» Exercise prompt
Lines from the opening of the material through the line containing "Taşınma Koli Setleri (23, 172)" must be duplicated word for word. Pictures are not.

------ Records for the task

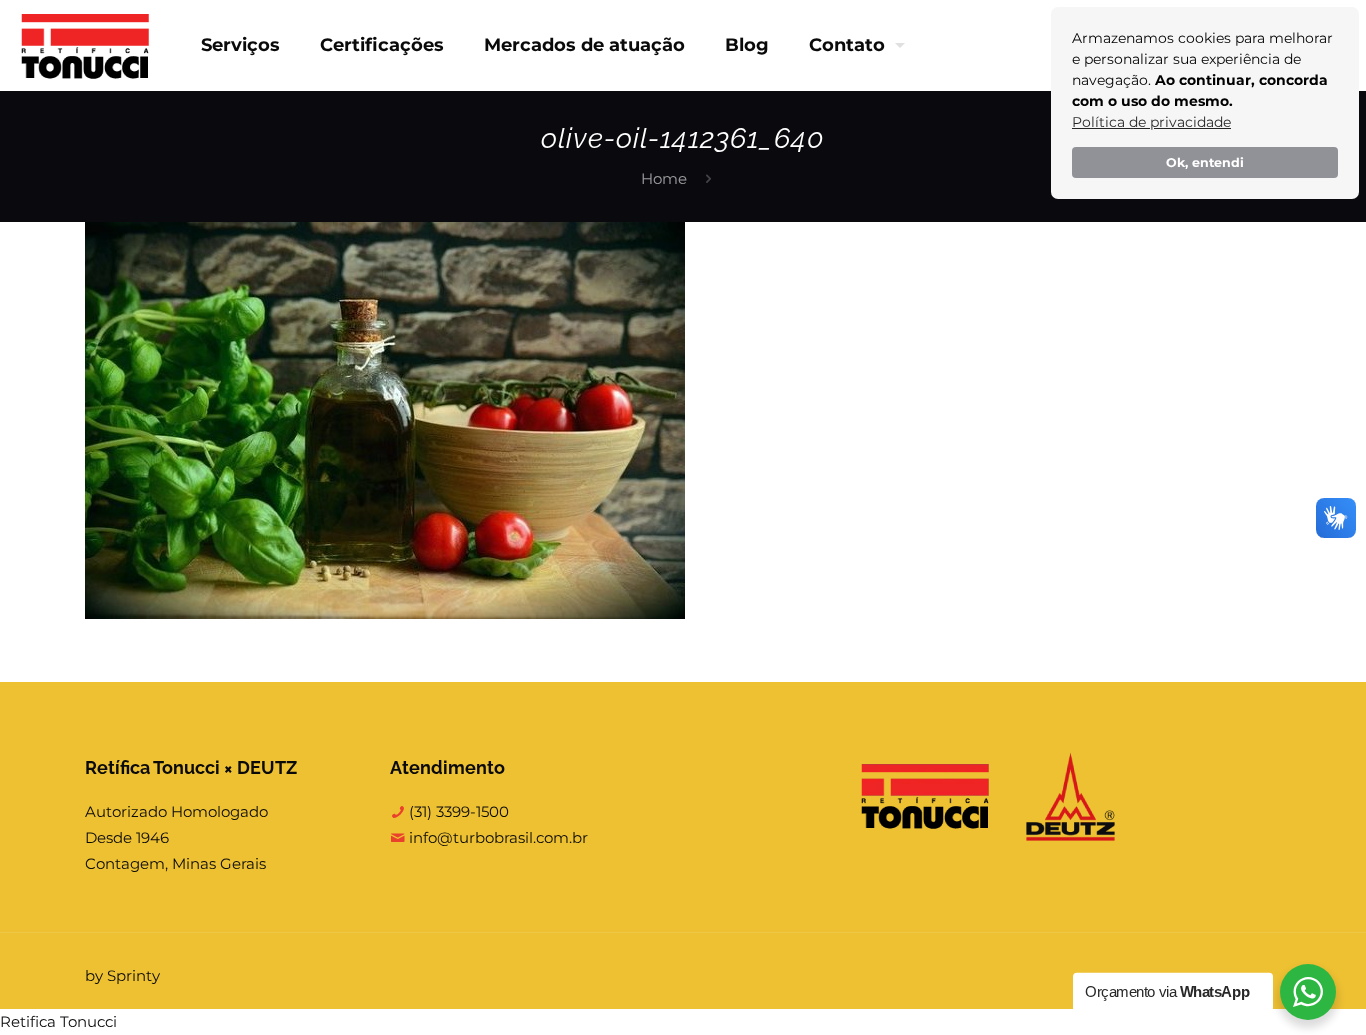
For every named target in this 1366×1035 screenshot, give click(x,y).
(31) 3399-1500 (457, 811)
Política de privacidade (1151, 122)
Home (664, 178)
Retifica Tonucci (58, 1021)
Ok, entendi (1205, 162)
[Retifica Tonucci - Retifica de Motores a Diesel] (85, 45)
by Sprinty (122, 975)
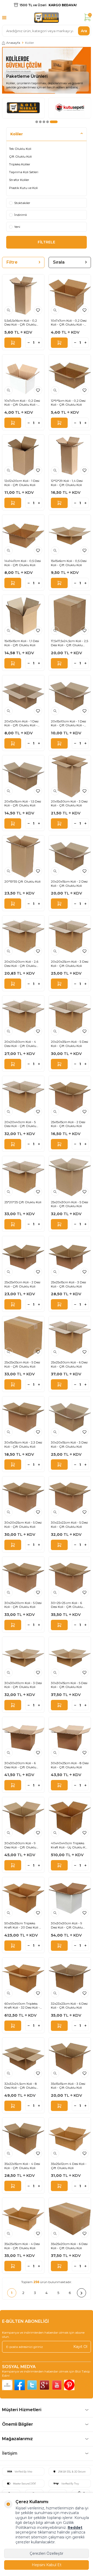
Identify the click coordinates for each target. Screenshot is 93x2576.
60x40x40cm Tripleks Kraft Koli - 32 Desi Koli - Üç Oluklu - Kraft (22, 2006)
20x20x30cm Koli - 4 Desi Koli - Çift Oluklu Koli (20, 1044)
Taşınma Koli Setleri (23, 172)
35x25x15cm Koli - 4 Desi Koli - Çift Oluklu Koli (22, 2246)
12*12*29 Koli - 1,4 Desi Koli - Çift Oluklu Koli (67, 483)
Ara (84, 30)
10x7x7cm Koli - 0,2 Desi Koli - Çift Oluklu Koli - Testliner (69, 323)
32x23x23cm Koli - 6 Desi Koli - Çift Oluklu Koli (69, 2006)
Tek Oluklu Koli (20, 149)
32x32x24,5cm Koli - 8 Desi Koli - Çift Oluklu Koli (20, 2086)
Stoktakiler (22, 203)
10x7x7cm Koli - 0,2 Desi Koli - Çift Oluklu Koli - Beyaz (22, 403)
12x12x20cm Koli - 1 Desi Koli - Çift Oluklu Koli (21, 483)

------------

» Response for this exercise
For every named target in this 1366×1035 screenshot, give click(x,y).
(31) 3399-1500 (457, 811)
Política de privacidade (1151, 122)
Home (664, 178)
Retifica Tonucci (58, 1021)
Ok, entendi (1205, 162)
[Retifica Tonucci - Retifica de Motores a Diesel] (85, 45)
by Sprinty (122, 975)
Identify the click coordinates for each target. Screenshot is 93x2576.
60x40x40cm Tripleks Kraft Koli - 32 Desi Koli - Üç Oluklu - Kraft (22, 2006)
20x20x30cm Koli - 4 Desi Koli - Çift Oluklu Koli (20, 1044)
Taşınma Koli Setleri (23, 172)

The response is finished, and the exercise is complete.